Or, for your goals, you do not need the extreme guarantees of P = NP, that is,
guaranteed polynomial solutions for ALL your problems in NP, even the worst
case that can exist.

Instead, likely you can make nearly all the progress you have in mind with
some techniques that just happen to work well for your class of problems. This
is what the history shows. That is, people have been doing well solving NP-
complete problems well enough for decades without worrying about P versus NP.
So, learn some of what has been done, as I outlined and more, and then add to
that material in ways important for your problems.

Just MUST realize that the question of P versus NP has been formulated in a
way that makes it often shockingly far from getting valuable results in
practice.
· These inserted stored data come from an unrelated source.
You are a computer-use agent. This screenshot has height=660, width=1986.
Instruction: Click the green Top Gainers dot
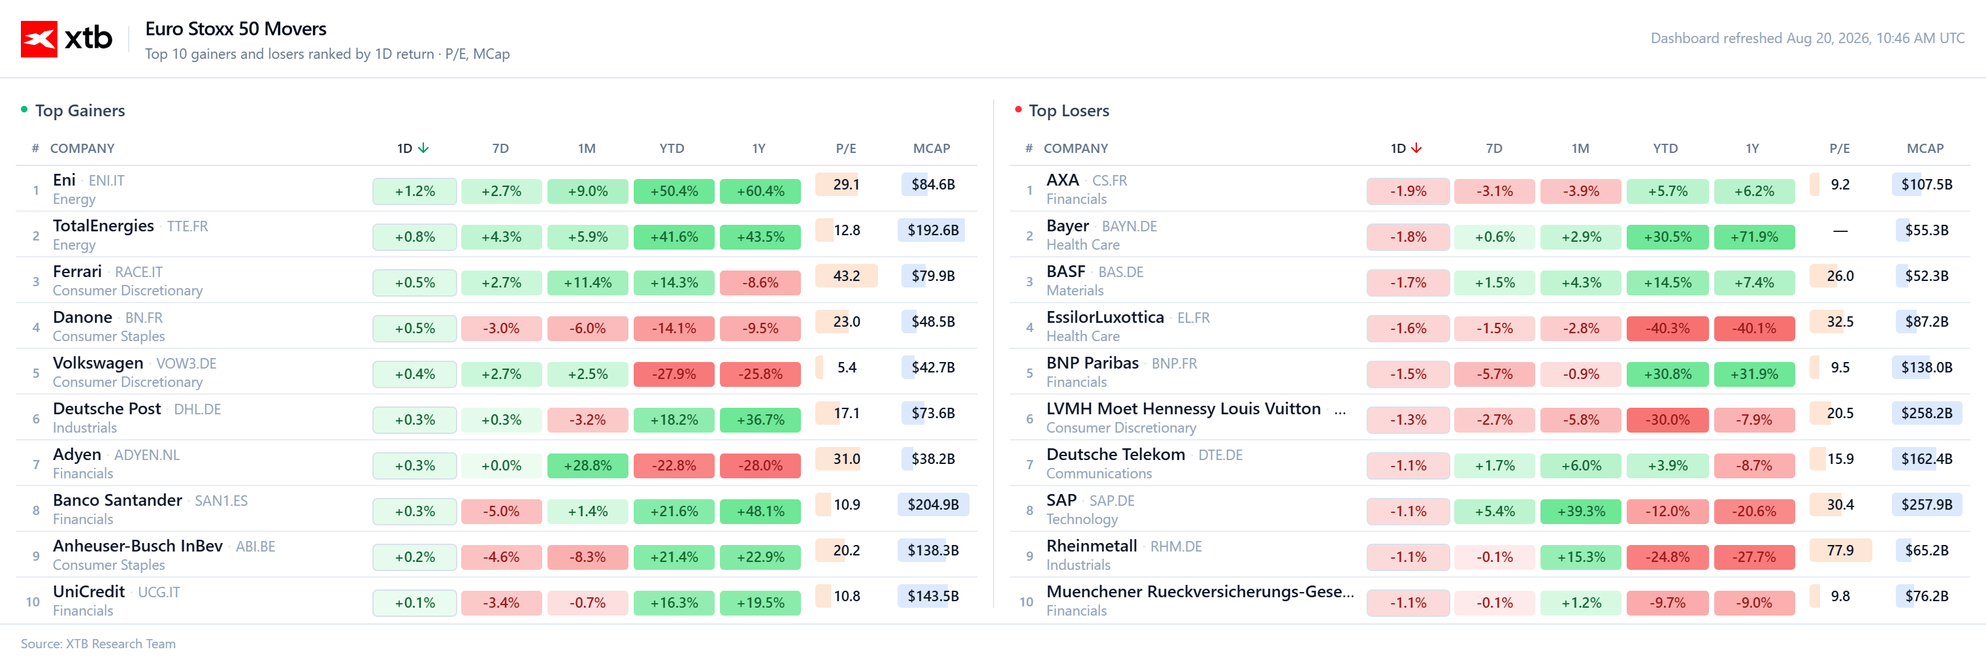point(24,109)
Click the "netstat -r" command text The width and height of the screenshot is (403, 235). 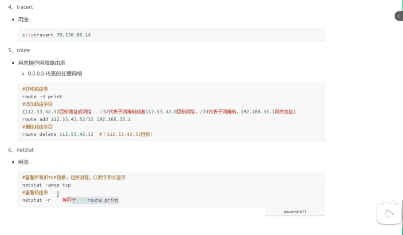[x=36, y=200]
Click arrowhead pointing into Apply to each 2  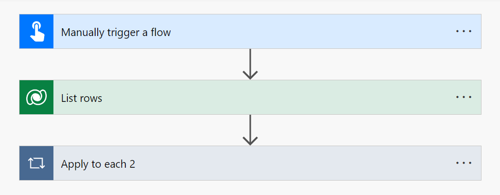[x=250, y=140]
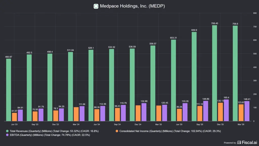Click the EBITDA (Quarterly) legend label
The height and width of the screenshot is (146, 259).
point(50,135)
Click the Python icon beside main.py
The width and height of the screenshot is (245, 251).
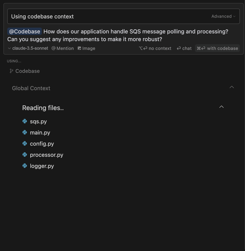click(x=25, y=132)
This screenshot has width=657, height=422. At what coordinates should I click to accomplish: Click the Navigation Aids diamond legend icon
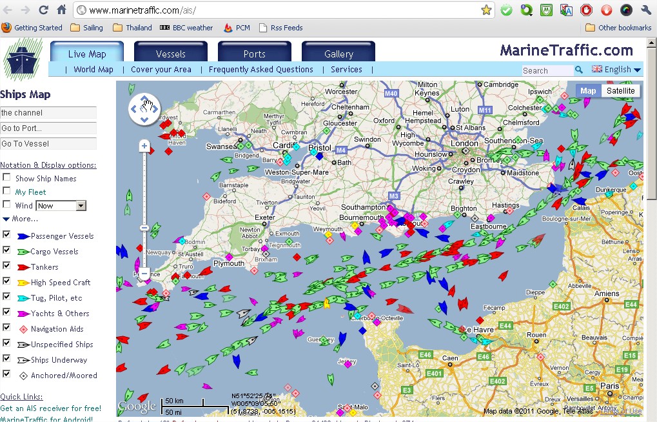[25, 328]
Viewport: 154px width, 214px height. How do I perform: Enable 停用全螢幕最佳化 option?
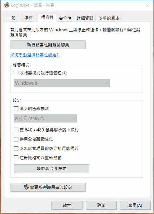point(16,139)
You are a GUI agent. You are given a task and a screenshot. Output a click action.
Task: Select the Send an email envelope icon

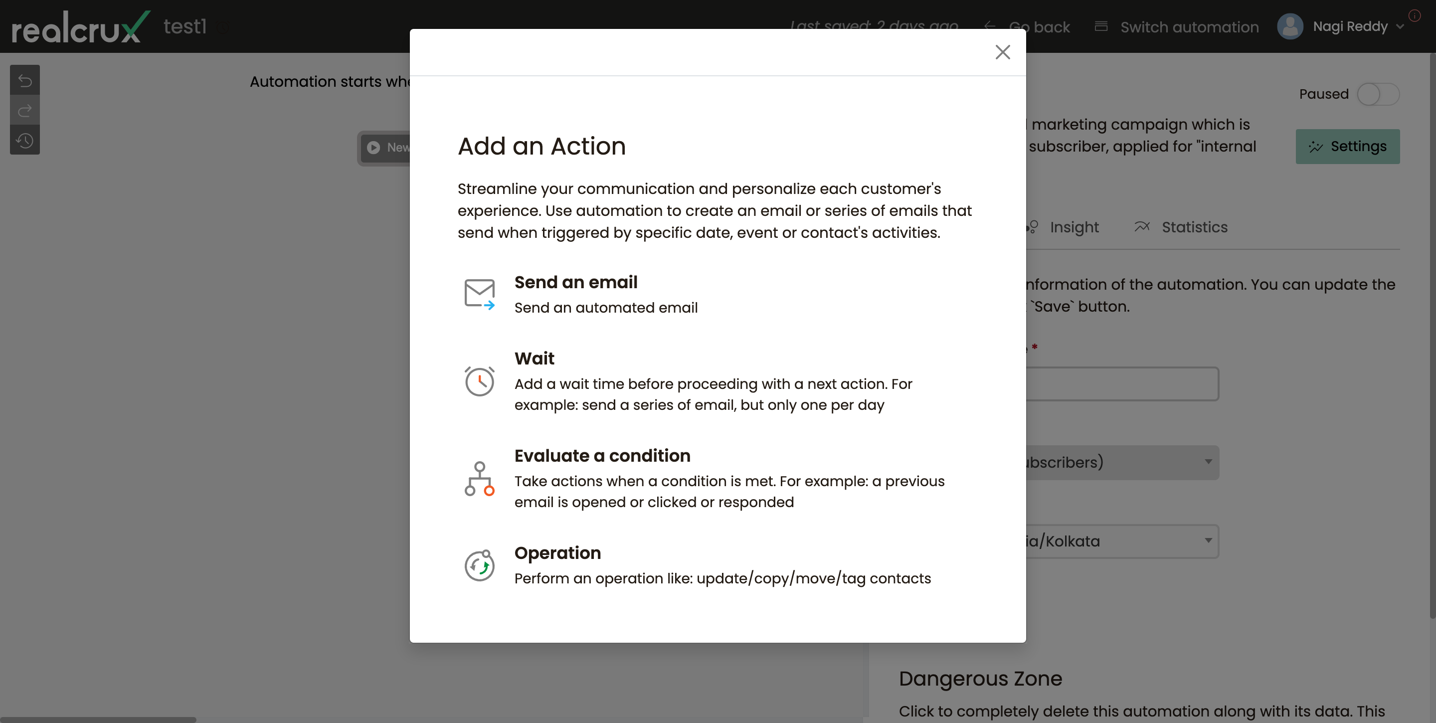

How can this be? Heavily because the P versus NP question
concentrates on the worst cases that can exist, and the average cases in
practice can be much, MUCH easier.

For more, pay close attention to the Department of Combinatorics and
Optimization at Waterloo and Nemhauser's department at Georgia Tech.

Generally it will be tough for me to believe that the field of DNA biology has
much knowledge of that material if only because very few people do. Indeed,
your desire for P = NP does indicate that your field lets the P versus NP
question keep it from going after the field's holy grail, likely for no good
reason. Each protein you can correctly fold, each valuable molecule you can
create, can be a big step ahead, even without P = NP. Net, f'get about P
versus NP.

Next, as I outlined, even if tomorrow someone shows an algorithm that shows P
= NP, there is no guarantee that that algorithm will be 'fast'. Instead,
something with integer linear programming, touched up with various techniques,
might solve nearly all your problems plenty well and be much faster.

Indeed, as in the classic Klee and Minty paper, the simplex algorithm is not
polynomial but in practice it totally knocks the socks off the polynomial
interior point algorithms. To be more clear, classic simplex runs in 3m where
m is the number of constraints and we get to ignore the number of columns. So,
classic simplex runs, in practice, faster than a polynomial of degree 1 in the
size of the input data. Still, it's 'exponential' in worst case. There are
more details on why in a classic paper by K. Borgward.

The polynomial algorithms for linear programming are way too slow for
practice.

So, I'm not just blowing smoke here: DO work on your problems but F'GET about
P versus NP.

------
williamdix
It makes me feel good about the $200,000 spent on my education that I got to
take classes with two of the people mentioned with important results. One of
them, Mulmuley, was the most intimidating professor I ever had, and I felt
very lucky to get out of that class with a C.